Moreover, although the cement-based mixture hardens over time to form grout, the cement-based mixture can still be used for a certain period of time, e.g. up to twenty minutes, after it has been formed. Therefore, short interruptions to the application of the cement-based mixture to the aggregate laid on the surface results in zero or minimal wastage of the cement-based mixture and the aggregate.

In contrast, mixing the cement, water and the aggregate to form concrete before applying the concrete to the surface results in great difficulty in reusing any unused concrete at a later stage, since the concrete immediately begins to cure and harden upon its formation and rapidly becomes unworkable. Therefore, any interruption to the application of the concrete to the surface will result in wastage of the unused concrete (i.e. wastage of the cement, water and aggregate), thereby increasing the cost of the formation of the concrete on the surface.

Hence, the method according to the invention advantageously reduces the amount of wastage and increased cost that would have otherwise resulted from mixing the cement, water and the aggregate to form concrete before applying the concrete to the surface.

In addition to the foregoing, the method according to the invention permits positioning of the aggregate on the surface in any manner as desired so as to control the size and/or shape of the resultant concrete. The aggregate can also be chosen to provide different properties of the resultant concrete.

The method according to the invention also not only obviates the high costs associated with transporting concrete from a concrete plant to a given location, but also minimises the high labour costs associated with handling the concrete and laying it onto a surface.

The concrete may be porous. Porous concrete allows liquids, such as water, to pass directly therethrough. As such porous concrete reduces surface runoff and permits groundwater recharge. In this way porous concrete can be used to alleviate flooding.

Optionally the cement-based mixture has a surface tension coefficient that permits suspension of the cement-based mixture on, around, through and/or over the aggregate.

The provision of a cement-based mixture with such a surface tension coefficient allows the cement-based mixture to spread evenly on, around, through and/or over the aggregate, thus resulting in evenly formed concrete. The surface tension coefficient of the cement-based mixture is dependent on the amounts and ratio of water and cement that are mixed with one another to form the cement-based mixture.

Preferably the method includes laying the aggregate onto the surface prior to the step of applying the cement-based mixture to the aggregate laid on the surface to form the concrete. This means that the aggregate can be laid on the surface at any time and by any person before the cement-based mixture is applied to the aggregate laid on the surface. This is because the properties of the aggregate laid on the surface will not change over time, even in varying weather conditions. Moreover, such a method permits separate transportation of the normally heavier aggregate by a specialised vehicle that is not necessarily required to transport the lighter cement.

● **Task instructions**: Reproduce the passage on forming concrete word for word, beginning at the words "The concrete may" and stopping after "the cement-based mixture.". The items that come next play no part in the work.

● **Recorded data**:
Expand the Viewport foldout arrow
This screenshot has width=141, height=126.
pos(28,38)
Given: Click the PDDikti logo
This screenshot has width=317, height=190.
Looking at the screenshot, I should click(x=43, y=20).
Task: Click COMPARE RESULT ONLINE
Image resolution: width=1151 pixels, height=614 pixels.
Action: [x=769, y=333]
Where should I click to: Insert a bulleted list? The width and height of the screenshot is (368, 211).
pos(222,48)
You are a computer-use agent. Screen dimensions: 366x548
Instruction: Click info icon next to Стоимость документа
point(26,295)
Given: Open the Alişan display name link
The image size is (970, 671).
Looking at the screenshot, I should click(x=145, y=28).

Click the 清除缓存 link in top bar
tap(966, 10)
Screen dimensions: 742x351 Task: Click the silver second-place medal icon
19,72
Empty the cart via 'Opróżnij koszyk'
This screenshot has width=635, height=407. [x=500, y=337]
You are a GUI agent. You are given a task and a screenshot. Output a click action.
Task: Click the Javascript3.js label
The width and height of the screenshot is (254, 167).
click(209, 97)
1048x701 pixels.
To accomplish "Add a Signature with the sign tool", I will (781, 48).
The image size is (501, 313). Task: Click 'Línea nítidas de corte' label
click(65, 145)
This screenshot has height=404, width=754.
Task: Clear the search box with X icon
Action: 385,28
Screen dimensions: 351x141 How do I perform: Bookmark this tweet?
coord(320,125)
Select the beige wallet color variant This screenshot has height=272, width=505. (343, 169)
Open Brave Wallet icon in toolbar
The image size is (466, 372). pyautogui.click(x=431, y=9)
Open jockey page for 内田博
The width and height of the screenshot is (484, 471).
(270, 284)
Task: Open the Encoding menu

● **Problem solution**:
The concrete may be porous. Porous concrete allows liquids, such as water, to pass directly therethrough. As such porous concrete reduces surface runoff and permits groundwater recharge. In this way porous concrete can be used to alleviate flooding.

Optionally the cement-based mixture has a surface tension coefficient that permits suspension of the cement-based mixture on, around, through and/or over the aggregate.

The provision of a cement-based mixture with such a surface tension coefficient allows the cement-based mixture to spread evenly on, around, through and/or over the aggregate, thus resulting in evenly formed concrete. The surface tension coefficient of the cement-based mixture is dependent on the amounts and ratio of water and cement that are mixed with one another to form the cement-based mixture.